Subliminal mesajlar konusunda göz ardı edilen durumlardan diğeri ise öğrenmedir. 1998 senesinde genel anestezi altında bilinçsiz durumdaki hastalarına bir dizi kelimenin tekrarlanan kayıtlarından oluşan bir kaset dinletilmiş, bilinçsiz durumdan çıktıklarında ise hastalara kelime kökleri verilerek, bu köklerden kelime türetmeleri istenmiştir. Sunulan kelime köklerinin tamamlanması için farklı ihtimaller olmasına rağmen hastalar, anestezi altında kendilerine dinletilen kasetteki kelimelere uygun şekilde kelimeleri tamamlamışlardır. Son olarak ise, bir grup bilim insanı, insanların kazanıp kaybetme şansı yarı yarıya olan seçimler yaptıklarında (yazı-tura gibi), subliminal soyut sembollerin kararları üzerinde etkili olup olmadığını araştırmıştır. Deney sırasında, kazanç ve kayıp ile ilişkili olan fakat katılımcıların ayırt edemeyeceği iki soyut subliminal sembol katılımcılara gösterilmiştir. Deney tamamlandığında ise katılımcılar %68 oranında kazanç ile sonuçlanan tercihi yapmışlar, kendileri farkında olmasalar da kaybetmek ile ilişki soyut sembolü gördüklerinde tercih yapmamışlardır. Araştırmada daha ilginç olan bir diğer sonuç ise araştırma sırasında beynin öğrenmekle ilgili olan bölgesinde aktivasyonların gözlemlenmesidir. Diğer bir ifade ile beyin gösterilen bu subliminal mesajları hangi durumla ilişkilendireceğini öğrenmeye başlamıştır.

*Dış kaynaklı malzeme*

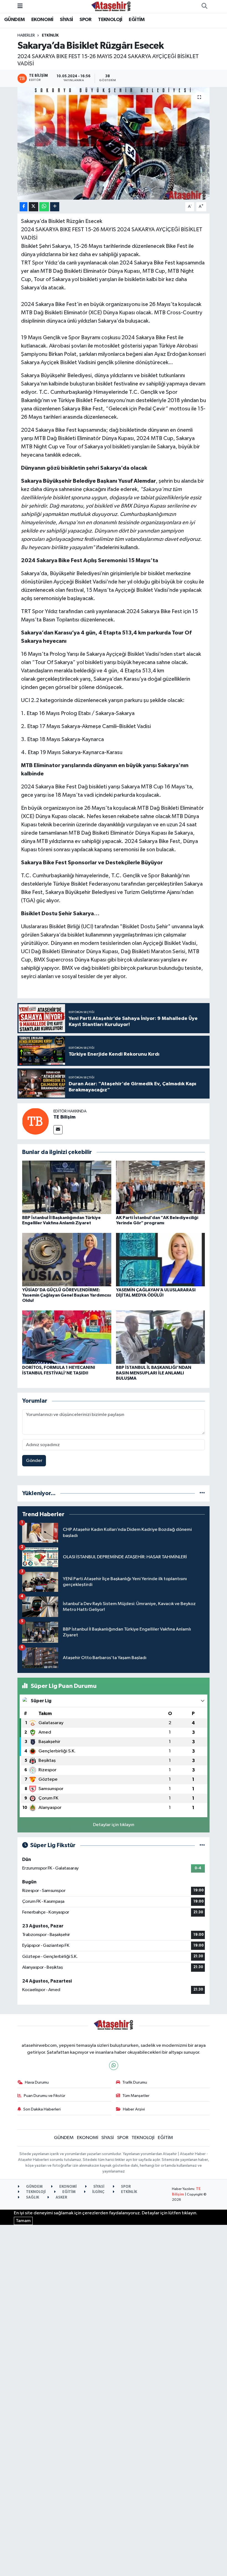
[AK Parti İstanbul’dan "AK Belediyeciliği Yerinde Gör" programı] (160, 1187)
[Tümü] (202, 1493)
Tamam (23, 2220)
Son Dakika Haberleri (42, 2109)
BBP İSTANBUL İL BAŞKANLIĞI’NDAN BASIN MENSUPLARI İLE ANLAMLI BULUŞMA (153, 1372)
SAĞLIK (32, 2197)
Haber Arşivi (134, 2109)
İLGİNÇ (97, 2192)
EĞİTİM (137, 19)
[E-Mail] (58, 1129)
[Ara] (204, 6)
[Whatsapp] (113, 2065)
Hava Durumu (37, 2082)
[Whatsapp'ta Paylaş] (44, 206)
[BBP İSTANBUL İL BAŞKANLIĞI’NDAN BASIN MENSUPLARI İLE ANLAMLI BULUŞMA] (160, 1337)
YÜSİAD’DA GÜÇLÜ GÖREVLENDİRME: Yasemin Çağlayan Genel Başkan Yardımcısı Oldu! (66, 1295)
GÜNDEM (14, 19)
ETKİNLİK (50, 35)
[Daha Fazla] (54, 206)
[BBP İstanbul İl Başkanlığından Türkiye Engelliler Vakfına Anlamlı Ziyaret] (66, 1187)
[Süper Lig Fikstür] (202, 1845)
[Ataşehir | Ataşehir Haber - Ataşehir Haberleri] (111, 6)
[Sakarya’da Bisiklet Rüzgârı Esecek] (113, 143)
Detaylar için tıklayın (113, 1824)
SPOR (85, 19)
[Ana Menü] (20, 6)
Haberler (26, 35)
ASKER (61, 2197)
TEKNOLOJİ (110, 19)
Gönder (34, 1460)
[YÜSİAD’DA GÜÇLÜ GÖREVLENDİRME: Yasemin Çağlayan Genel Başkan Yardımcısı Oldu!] (66, 1259)
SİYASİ (66, 19)
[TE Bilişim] (35, 1121)
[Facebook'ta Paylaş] (23, 206)
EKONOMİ (42, 19)
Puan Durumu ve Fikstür (44, 2096)
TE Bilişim (64, 1117)
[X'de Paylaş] (33, 206)
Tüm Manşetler (135, 2096)
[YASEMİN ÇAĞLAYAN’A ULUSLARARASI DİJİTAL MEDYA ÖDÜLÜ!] (160, 1259)
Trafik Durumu (134, 2082)
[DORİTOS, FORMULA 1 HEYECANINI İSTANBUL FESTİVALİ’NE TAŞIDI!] (66, 1337)
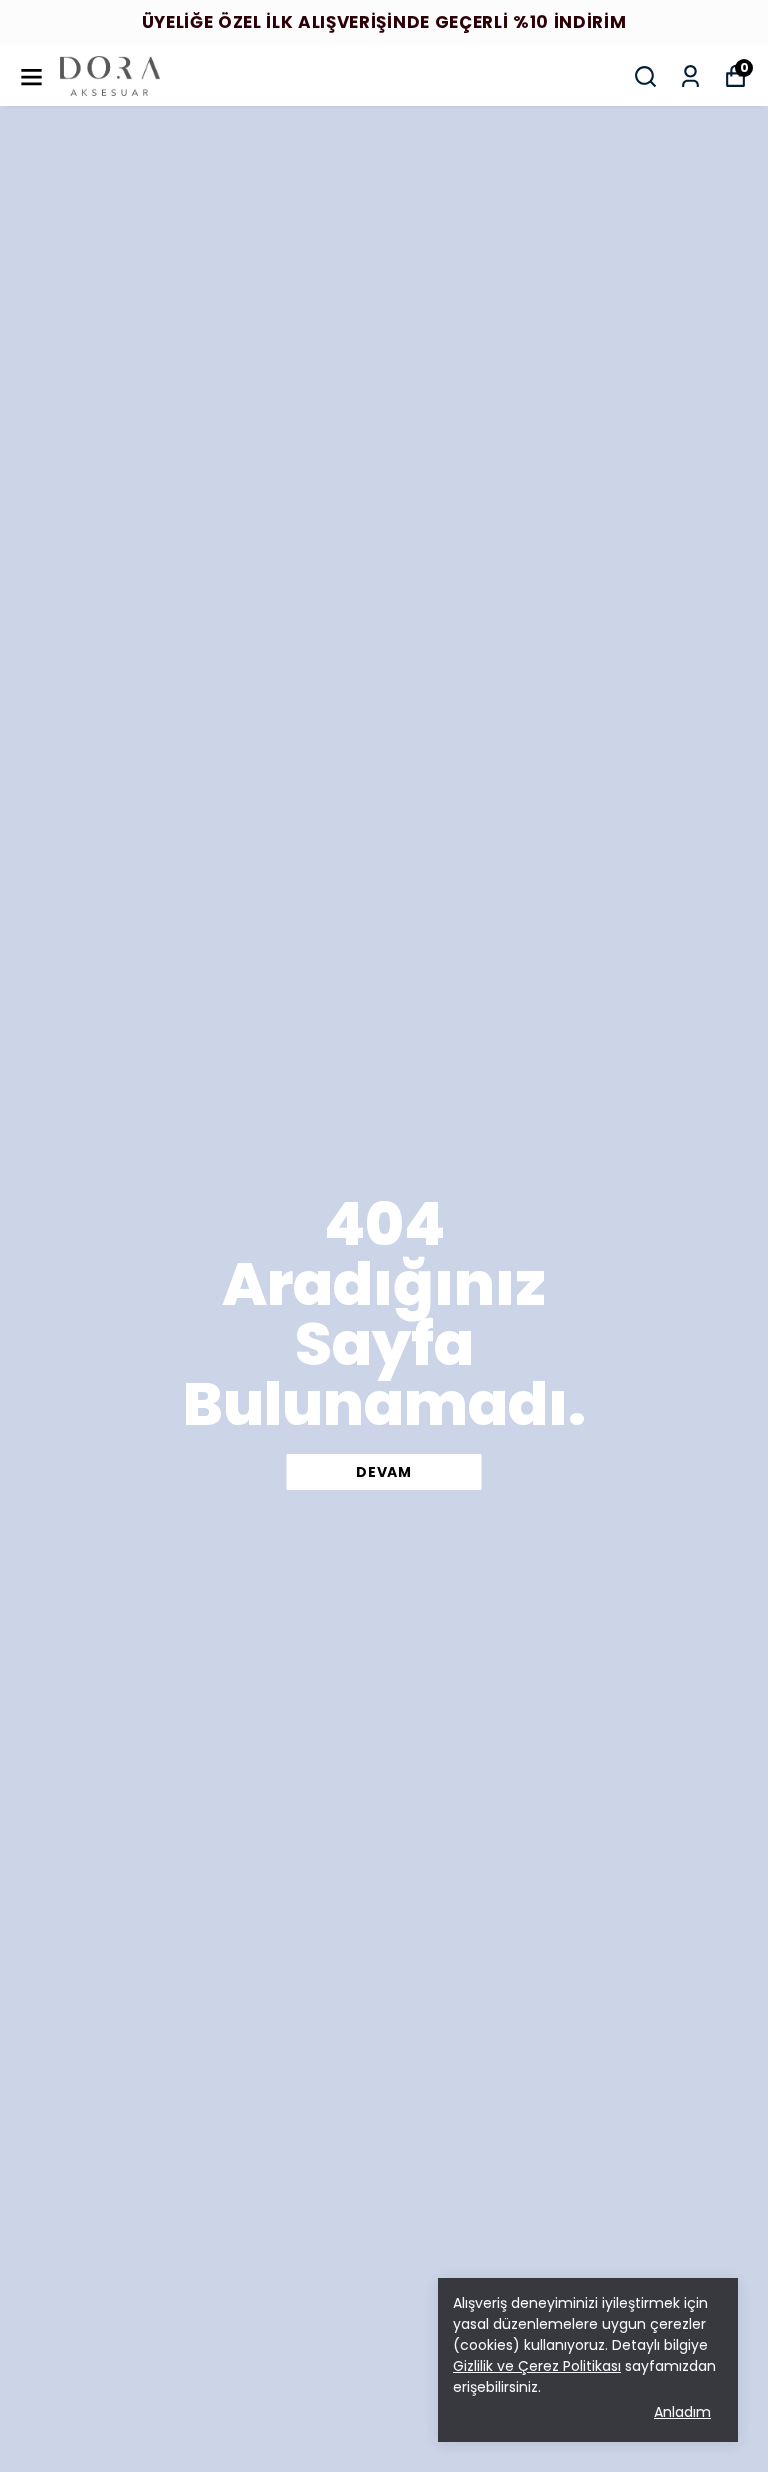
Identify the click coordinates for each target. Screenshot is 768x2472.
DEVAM (384, 1472)
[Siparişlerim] (690, 76)
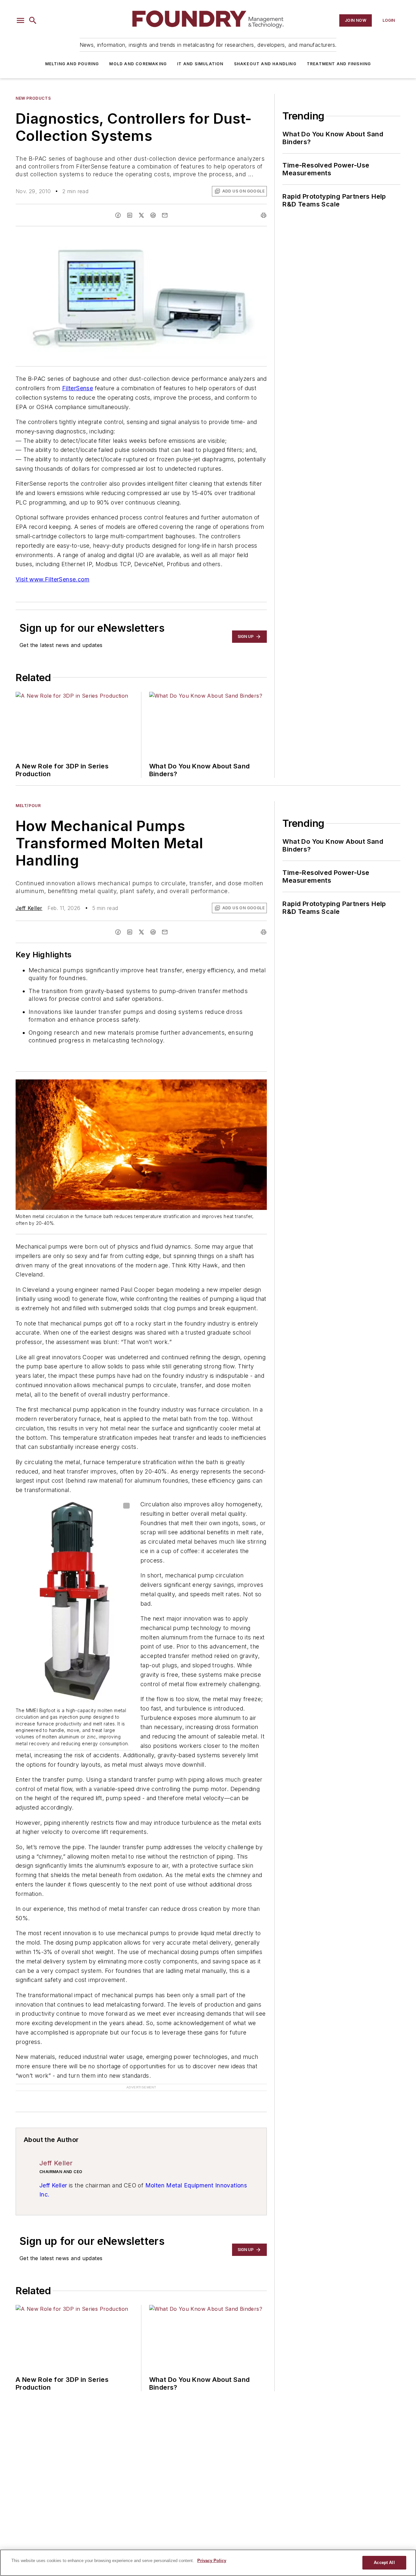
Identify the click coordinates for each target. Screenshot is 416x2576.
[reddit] (153, 215)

Bilinçli zihnin algılayamadığı uyaranlar olarak adlandırılan subliminal mesajların gerçekten etkili olup olmadığı konusu Vicary’den günümüze kadar gündemde kalmayı başarmıştır. Bu uyaranların işlevsiz ve komplo teorisinden ibaret olduğunu savunan grupların varlığına rağmen, farklı araştırma bulguları durumun hiç de öyle olmadığını göstermektedir.